The Latest Cover of the 'New Yorker' Is the Reminder America Needs Right Now

Impact

As the country moves into a new year, the visibility of the #BlackLivesMatter movement has begun to fade.

The New Yorker

The cover features Martin Luther King Jr. walking arm-in-arm down a nameless American street with Eric Garner, Trayvon Martin, Michael Brown and what appears to be Wenjian Liu, the New York City police officer shot to death while he and his partner sat in their patrol car in Brooklyn in December. 

Artist Barry Blitt, who drew the cover, said he was inspired by the photographs of the Selma-to-Montgomery march.

In New York and elsewhere, the tension between the police and the policed is at the center of things. Like Trayvon Martin and Eric Garner, Michael Brown and Officers Wenjian Liu and Rafael Ramos, Martin Luther King was taken way too early. It is hard to believe things would have got as bad as they are if he were still around today.

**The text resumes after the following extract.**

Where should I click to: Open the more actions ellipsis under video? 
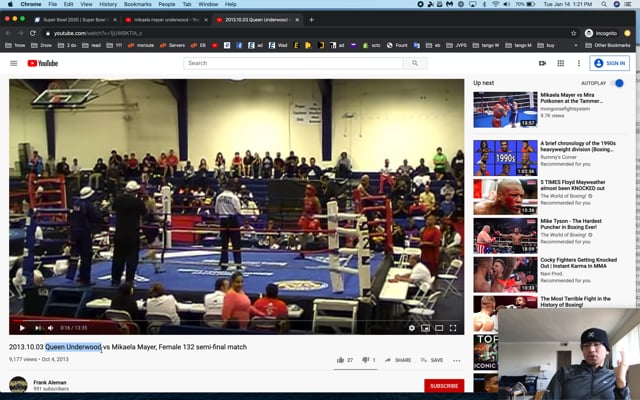(x=457, y=360)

The message could be interpreted as a reminder that the struggle for racial equality did not die with King, but the inclusion of Liu makes this less about the African-American community and more about the damaging impact racial discrimination and tensions have on Americans from all walks of life. Liu, after all, was shot by Ismaaiyl Abdullah Brinsley, reportedly as retribution for the recent deaths of Michael Brown and Eric Garner.